§ Information:

········

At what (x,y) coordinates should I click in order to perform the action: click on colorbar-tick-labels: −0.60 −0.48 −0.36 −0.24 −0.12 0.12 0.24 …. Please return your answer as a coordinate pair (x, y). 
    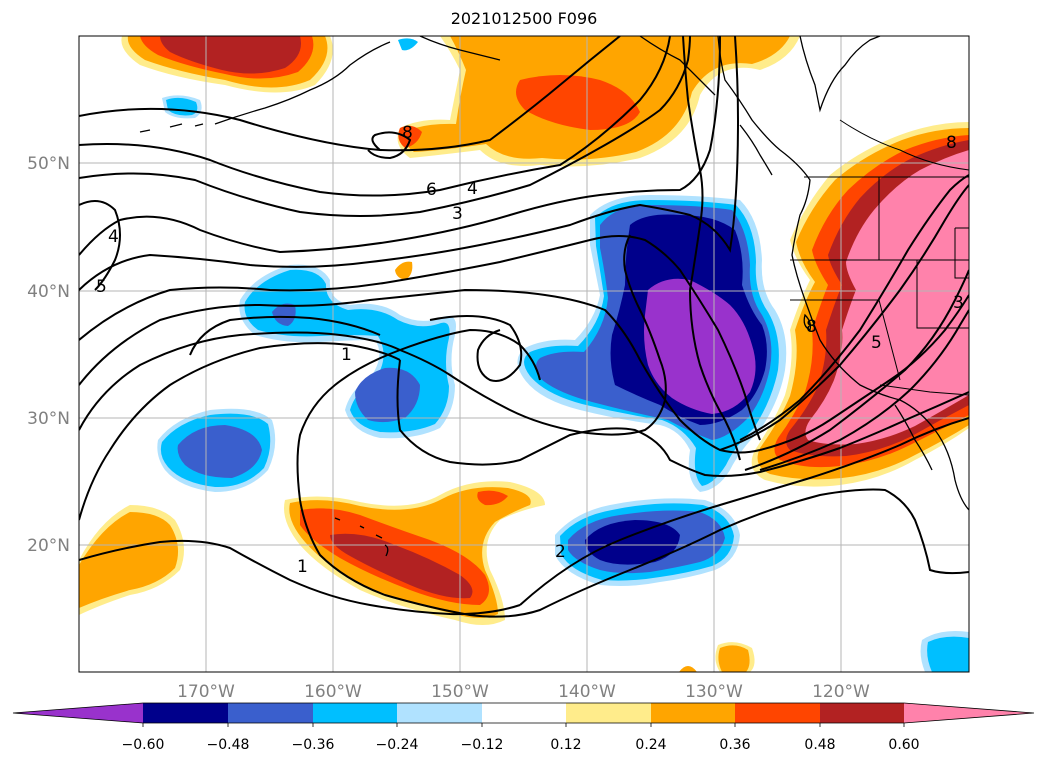
    Looking at the image, I should click on (521, 745).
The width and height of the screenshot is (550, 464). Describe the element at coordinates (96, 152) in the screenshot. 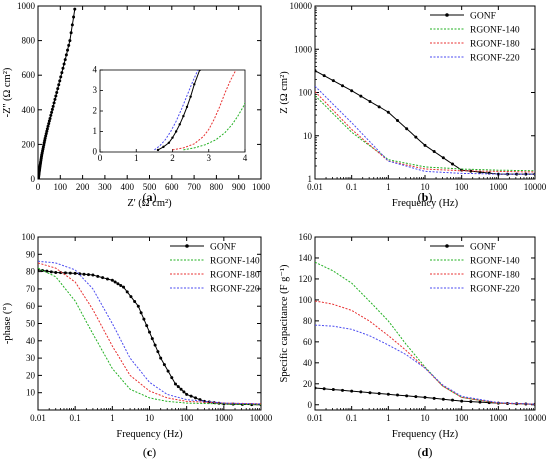

I see `inset-y-tick-label: 0` at that location.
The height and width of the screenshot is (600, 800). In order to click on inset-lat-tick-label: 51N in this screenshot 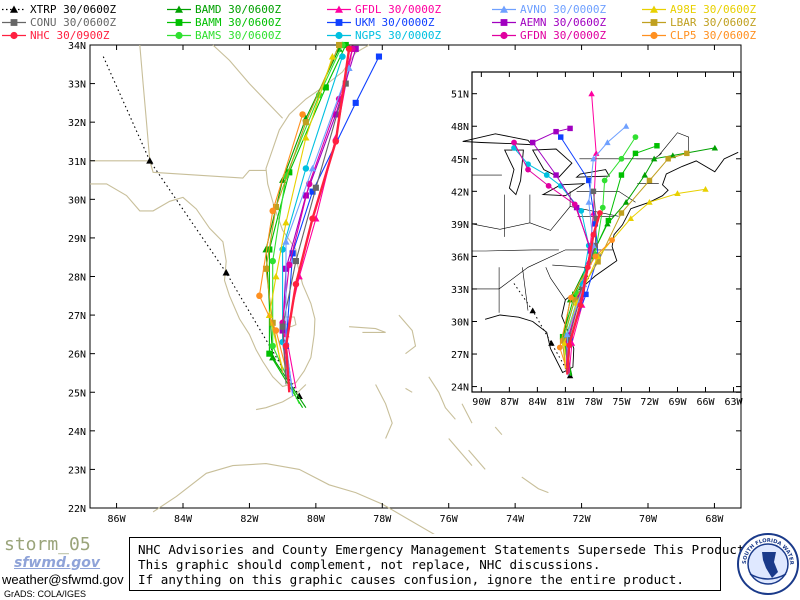, I will do `click(460, 96)`.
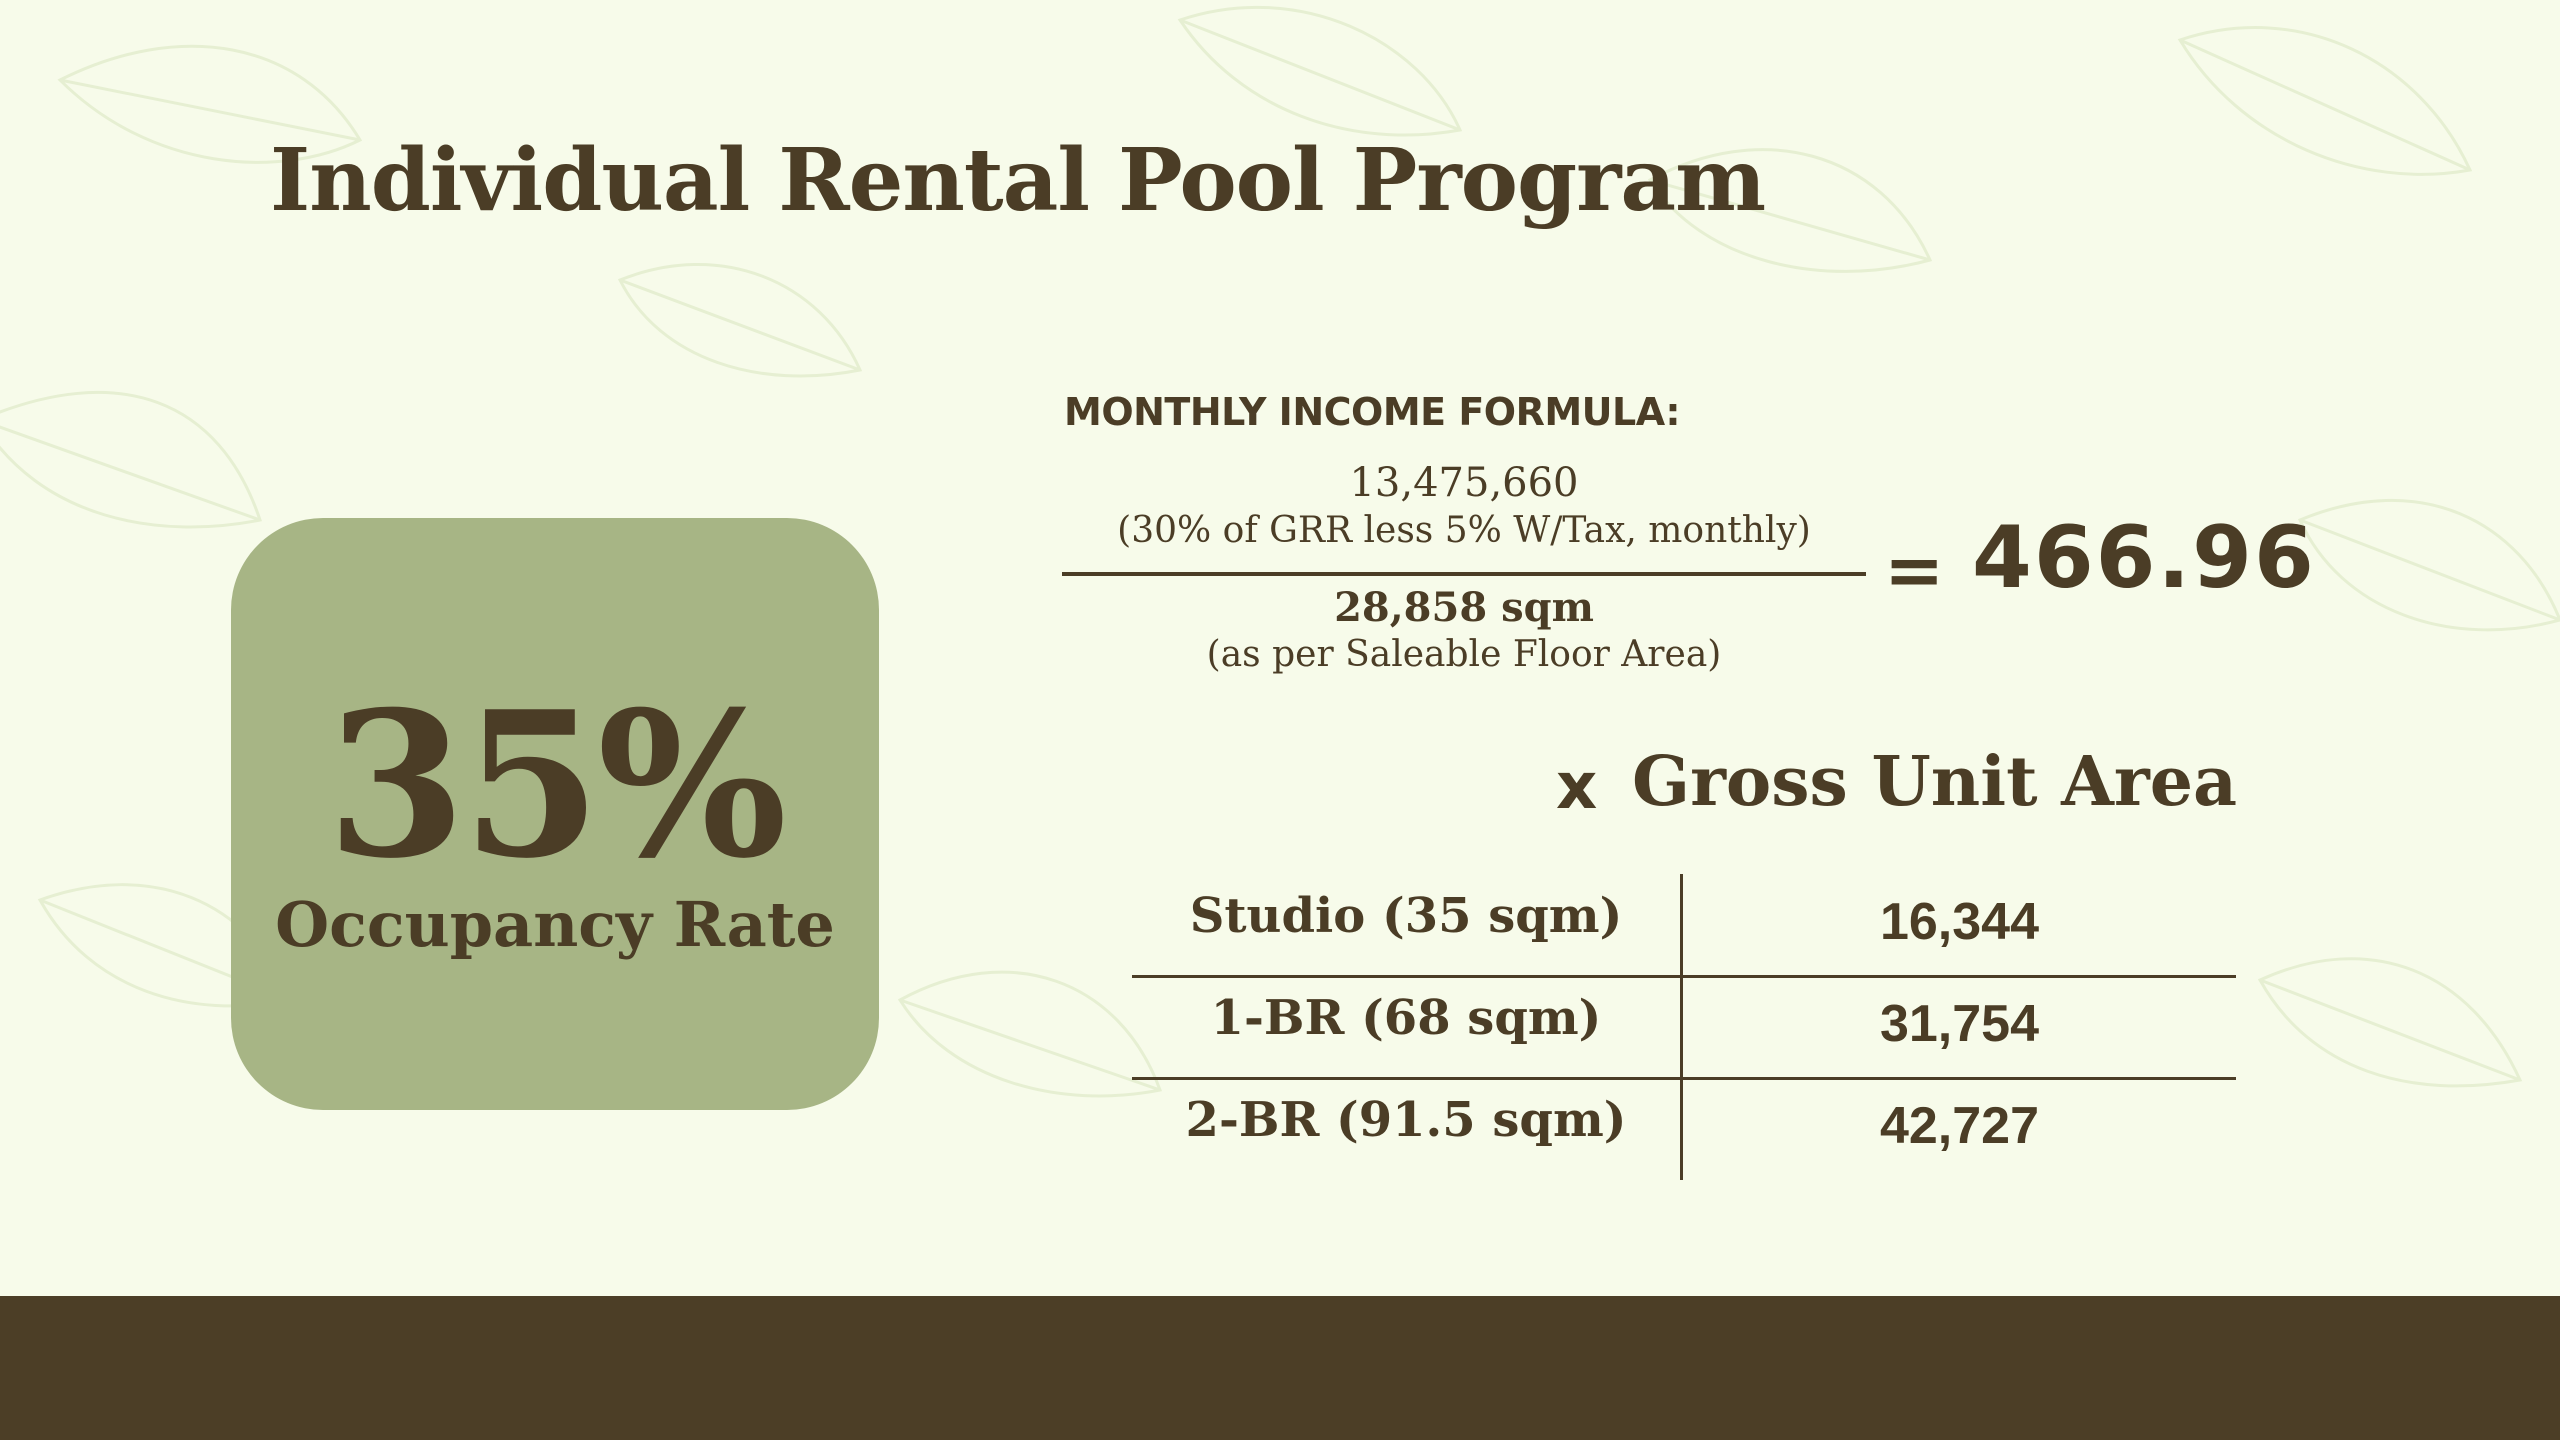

········

§ Directive:
Write out the items word for word, from the first line through the line containing "Looking at the", leaving the pictures out of your answer.

§ Solved exercise:
At what (x,y) coordinates should I click in order to perform the action: click on colorbar-tick-labels: −0.60 −0.48 −0.36 −0.24 −0.12 0.12 0.24 …. Please return your answer as a coordinate pair (x, y). 
    Looking at the image, I should click on (521, 745).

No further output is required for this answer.